One other thing worth mentioning is The Shadow of the Demon Lord. This is the effect that The Demon Lord's efforts to break through into the world has on the surrounding land. It is presented as a d20 table, and you can roll on it, or select an effect. This is a big, global effect that twists the land in some way, and it can either be a permanent effect in the campaign, or it can be something that the group can set out to stop (though it may be replaced with some other effect). In our game, I rolled randomly to determine The Shadow and it was a pandemic sweeping across the land, and disease could only be cured with magic. I don't know if it was just coincidence or what, but we then ran across multiple diseases in the opening adventure alone. Other effects include a twisted Wild Magic-type effect on magic, insanity could be spreading from person to person, the sun could turn black, all dead creatures could rise as zombies and so on.Very neat way to show the corrupting influence without having it all feel the same.

Six Points:

- Combat is dangerous and small bonuses - to hit and to damage - can be huge game changers. Very much a game of "play it safe and smart" at low levels (especially 0).

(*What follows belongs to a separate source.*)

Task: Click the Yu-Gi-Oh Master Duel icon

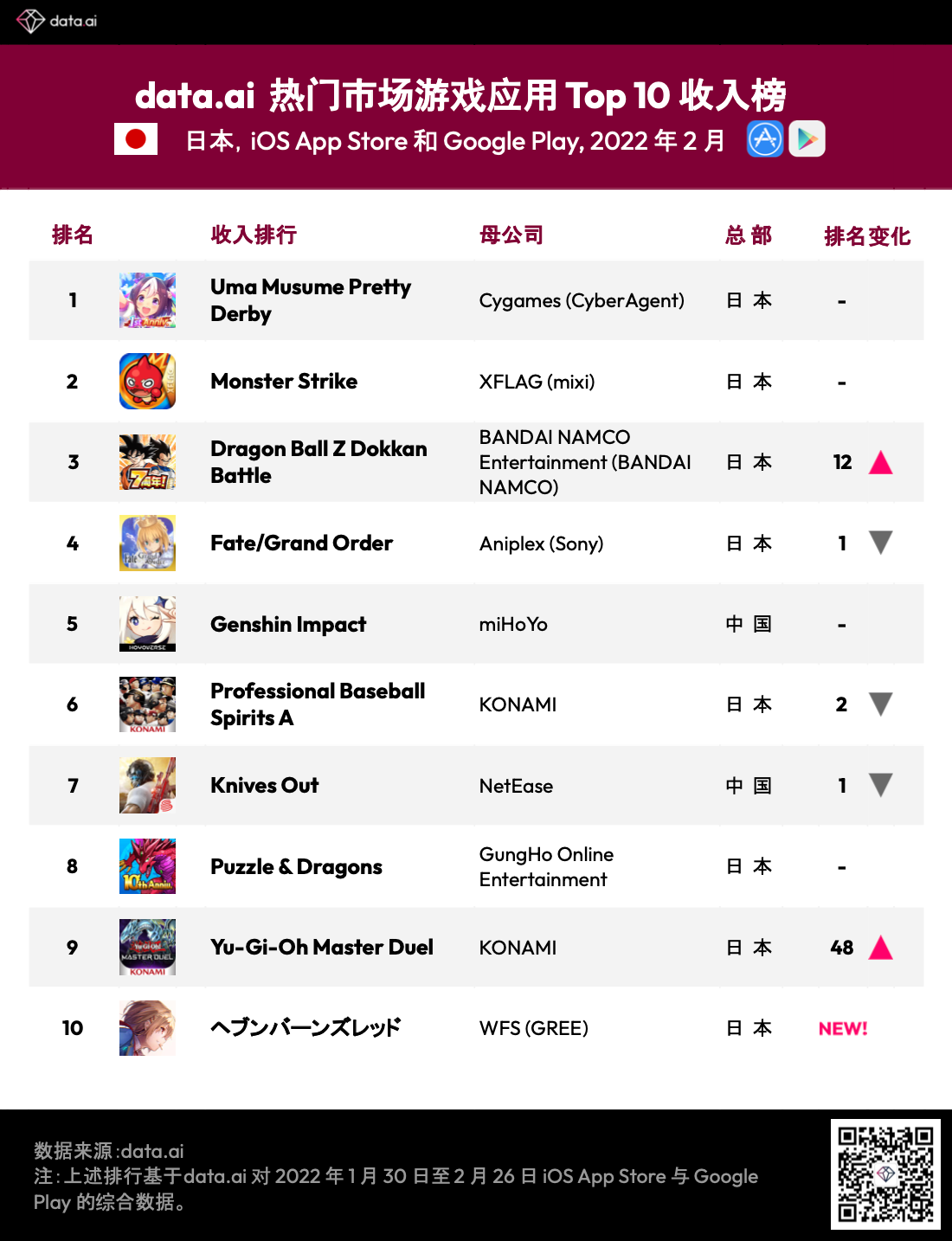Action: click(147, 947)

- The Paths are great, as they are so varied, and you are free to take whatever makes sense for your character's story, and not what you have meticulously built your character for.

- Corruption and the Weird Magic effect of The Shadow aside, magic feels too safe. Corruption can be avoided pretty easily as long as you don't use certain types of magic, and don't grossly abuse the magic you do have, and the Weird Magic effect may never appear. The setting just feels like magic should be more dangerous than what it is.

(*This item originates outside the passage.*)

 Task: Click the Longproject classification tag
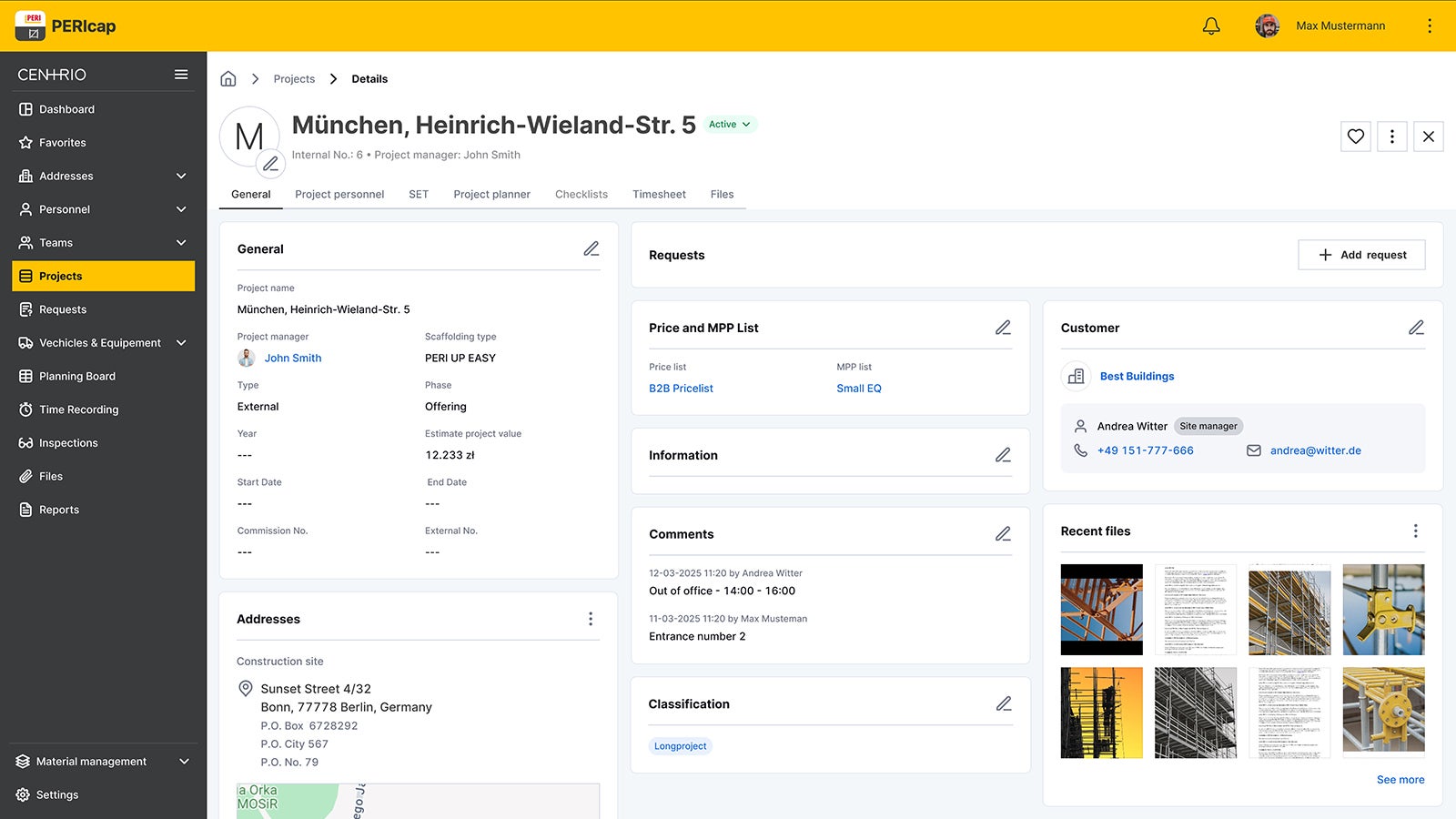pyautogui.click(x=680, y=745)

- The setting is more about "feel" than "detail", and I consider this to be a good thing. No lists of details or NPCs, just a broad overview that you can then do with as you will.

- The rules do straddle a weird line between "here's a rough guideline on how to do this, go nuts" (hint: it probably involves Banes or Boons) and "draw your line of sight from the appropriate vertices and here is the number of enemies your heroes should fight each level". Now, I lean towards the former, by far...and if you want to ditch some of the more detailed rules, there's not much to stop you, but it's a weird divide in places. Most importantly, the rules cover a lot of ground, then give you ample tools to fill in the rest of the blanks as needed. (Hint: it probably involves Banes or Boons.)

- The Ancestries are great, and cover less common ground (like Clockworks and Changelings), to putting twists on old standards (Humans are what you expect, mechanically, but read their descriptions very closely) Dwarves kind of standing out as being pretty much exactly what you're used to. And oooooh the random tables. I love just rolling up the various random tables and making all of it make sense. That's perfect for me and my mindset.

I was super thrilled with my experience running this. I'd love to run it again with a better handle on it now. It will not replace Savage Worlds or D&D 5e for me, but it does a great job of scratching the grimy and gritty fantasy itch, preventing me from needing to run out and buy me a Warhammer Fantasy Roleplay Edition, or hack and fold Savage Worlds or D&D to the point that it accomplishes the same thing. It's dark, it's dirty, it's terrible and it's glorious. Jump in, don't be self conscious and just roll with it. It's a good game that provides a lot of little tools to do what you need to out of the box, with a ton of adventure support to boot.